Исходный текст:
******

Линия защиты, принятая ныне утилитаристами, очевидно, низводит теорию управления мистера Милла с того уровня, на который еще несколько месяцев назад претендовала вся эта секта. Это уже не практическая система, пригодная для руководства государственными деятелями, а лишь бесплодное упражнение интеллекта, подобное тем положениям в механике, в которых влияние трения и сопротивления воздуха оставляется без внимания и которые поэтому, хотя и правильно выведены из посылок, на практике совершенно ложны. Ибо если мистер Милл берется доказать лишь то, что абсолютная монархия и аристократия пагубны без сдержек, если он допускает, что существуют сдержки, способствующие хорошему управлению даже при абсолютных монархах и аристократиях, и если он умалчивает о том, что это за сдержки и какие последствия они производят при различных обстоятельствах, то он, безусловно, не дает нам никакой информации, которая могла бы принести реальную пользу.

******

Извлечённые данные:
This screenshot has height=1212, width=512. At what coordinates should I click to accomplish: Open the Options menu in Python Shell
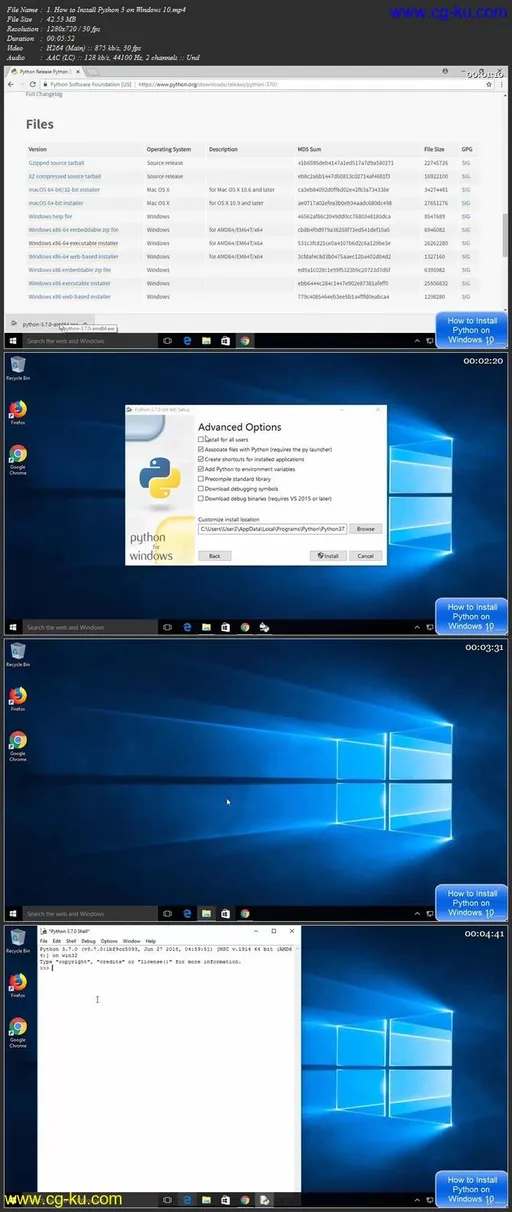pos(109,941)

******

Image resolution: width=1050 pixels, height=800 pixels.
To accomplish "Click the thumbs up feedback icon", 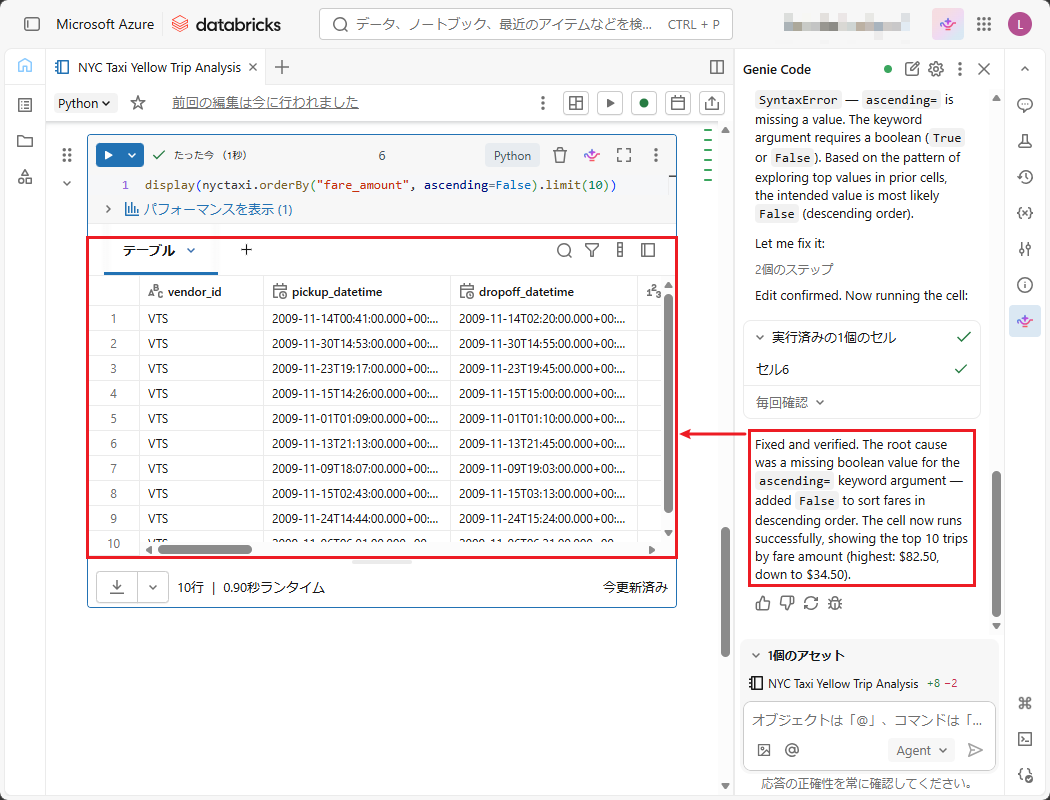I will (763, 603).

******

Обязательные задания:
1 – Перечислите все условия, которые в последнем предложении фрагмента о теории управления мистера Милла вводятся словом «если».
2 – Допишите следующую часть фрагмента о теории управления мистера Милла, начиная сразу после его последнего предложения.

Ответы по заданиям:
1 –
1. Мистер Милл берется доказать лишь то, что абсолютная монархия и аристократия пагубны без сдержек.
2. Он допускает, что существуют сдержки, способствующие хорошему управлению даже при абсолютных монархах и аристократиях.
3. Он умалчивает о том, что это за сдержки и какие последствия они производят при различных обстоятельствах.

2 –
Но факт заключается в том — и крайне удивительно, что автор «Вестминстерского обозрения» этого не заметил, — что если однажды признать существование сдержек против злоупотребления властью в монархиях и аристократиях, то вся теория мистера Милла немедленно рушится. Это настолько очевидно, что, вопреки мнению автора «Вестминстерского обозрения», мы должны оправдать мистера Милла в том, что он не намеревался делать подобного признания. Мы по-прежнему считаем, что слова «где достигнута власть над обществом и ничто ее не сдерживает» не должны пониматься в том смысле, что при монархической или аристократической форме правления действительно может существовать какая-либо сдержка, способная хоть в какой-то степени облегчить страдания народа.
Ибо все возможные сдержки можно разделить на две общие категории: отсутствие воли и отсутствие силы. Теперь, если король или аристократия, обладая силой грабить и угнетать народ, могут не иметь на то воли, то все принципы человеческой природы мистера Милла должны быть признаны несостоятельными. Он говорит нам, «что желание обладать неограниченной властью причинять боль другим является неотъемлемой частью человеческой природы» и что «цепь умозаключений, тесная и сильная в необычайной степени», приводит к выводу, что те, кто обладает этой властью, всегда будут стремиться использовать ее. Очевидно, следовательно, что если принципы мистера Милла верны, то сдержкой для монархического или аристократического правления не будет отсутствие воли к угнетению.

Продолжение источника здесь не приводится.